Create cluster

If you're interested in Vertex AI Managed Training, contact your sales representative for access.

This page provides the direct, API-driven method for creating and managing a Managed Training cluster. You'll learn how to define your cluster's complete configuration, including login nodes, high-performance GPU partitions like the A4, and Slurm orchestrator settings—within a JSON file. Also included is how to use curl and REST API calls to deploy this configuration, creating the cluster and managing its lifecycle with GET, LIST, UPDATE and DELETE operations.

Define the cluster configuration

Create a JSON file to define the complete configuration for your Managed Training cluster. The following examples provide templates for two common scenarios: a high-performance cluster utilizing GPU accelerators, and a general-purpose, CPU-only cluster. The first example configures an a4 partition for GPU workloads, while the second configures a cpu partition for CPU-based tasks. Choose the tab that best fits your workload and replace all the placeholder variables with the values for your environment.

If your organizational policy prohibits Public IP addresses on compute instances, deploy the Managed Training cluster with the enable_public_ips: false parameter and utilize Cloud NAT for internet egress.

GPU with Filestore

To create a GPU-enabled cluster, you must choose a persistent storage configuration. The following tabs provide two options based on your workload's performance requirements.
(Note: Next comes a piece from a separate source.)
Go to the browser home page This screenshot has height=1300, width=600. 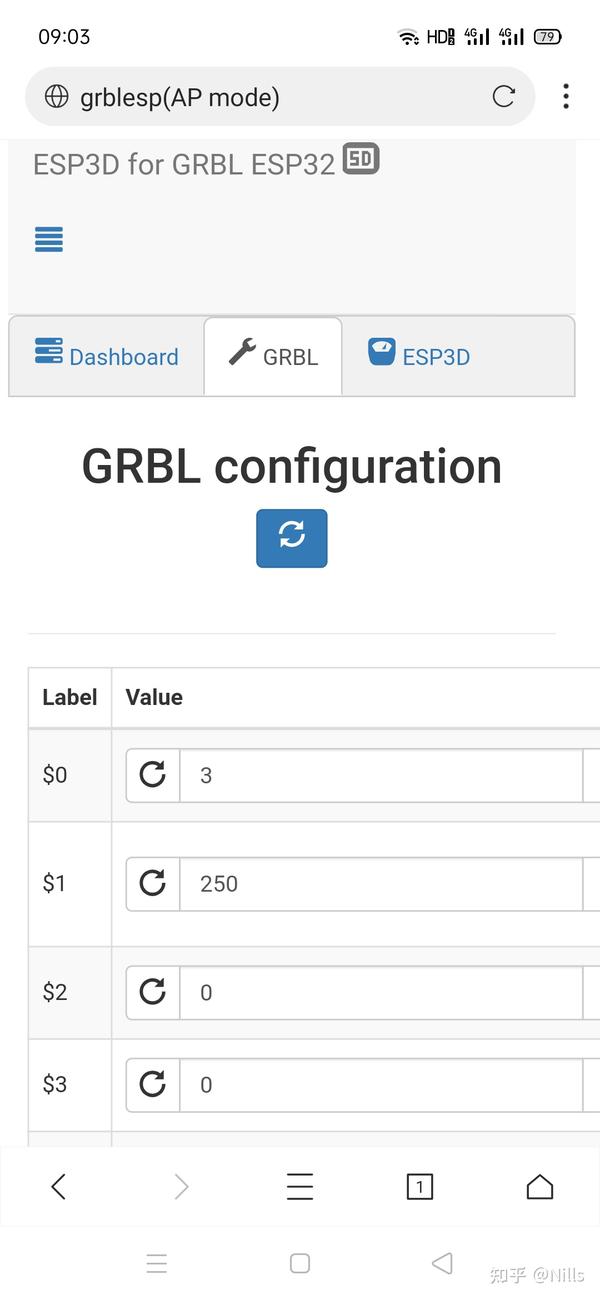coord(540,1187)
Select the tab that matches your needs to get the complete JSON specification for creating your cluster.

Standard (Filestore Only)

This is the standard configuration. It provides a Filestore instance that serves as the /home directory for the cluster, suitable for general use and storing user data.
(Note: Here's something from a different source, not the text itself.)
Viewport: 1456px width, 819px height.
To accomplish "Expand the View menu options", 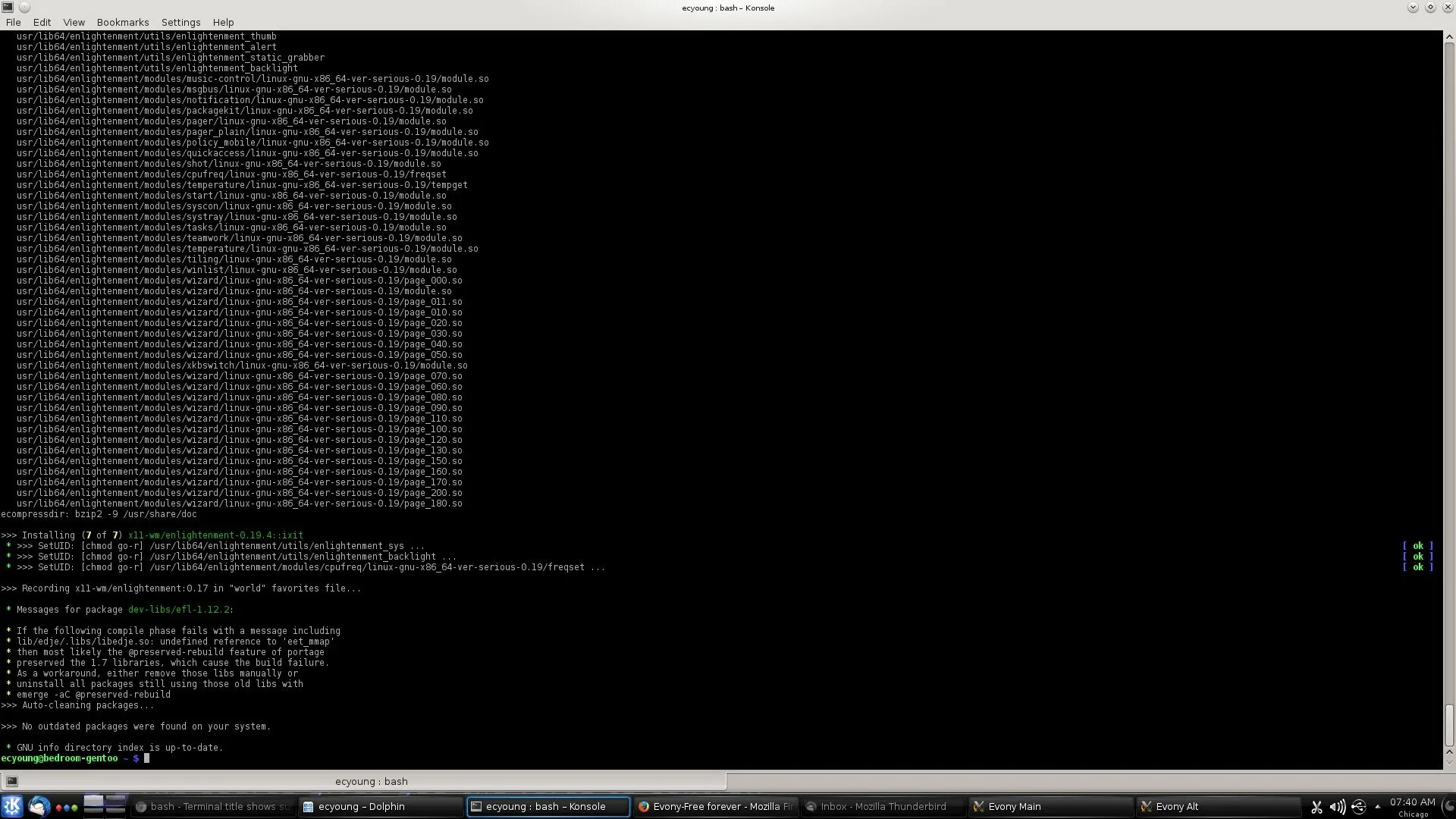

The following example shows the content of vmds-gpu-filestore.json. This specification creates a cluster with a GPU partition. You can use this as a template and modify values such as the machineType or nodeCount to fit your needs.

The following list describes each parameter used in the vmds-gpu-filestore.json example. The parameters are grouped by the resource they configure: general cluster settings, the login node pool, worker node pools, and storage.

General settings

  • DISPLAY_NAME: A unique name for your Managed Training cluster. The string can only contain lowercase alphanumeric characters and is limited to 10 characters. The first character must be a letter. The string should be human-readable and easy to identify.
  • PROJECT_ID: Your Google Cloud project ID.
  • REGION: The Google Cloud region for the cluster and its resources.
  • ZONE: The Google Cloud zone for the cluster and its resources.

Login node pool

  • MACHINE_TYPE:: The machine type for the login node (for example, n2-standard-4)
  • MIN_NODE_COUNT: The minimum number of nodes in the login node pool.
  • MAX_NODE_COUNT: For the login node pool, the MAX_NODE_COUNT must be the same as the MIN_NODE_COUNT.
  • ENABLE_PUBLIC_IPS: A boolean (true or false) to determine if the login node has a public IP address.
  • BOOT_DISK_TYPE: The boot disk type for the login node (for example, pd-standard, pd-ssd).
  • BOOT_DISK_SIZE_GB: The boot disk size in GB for the login node.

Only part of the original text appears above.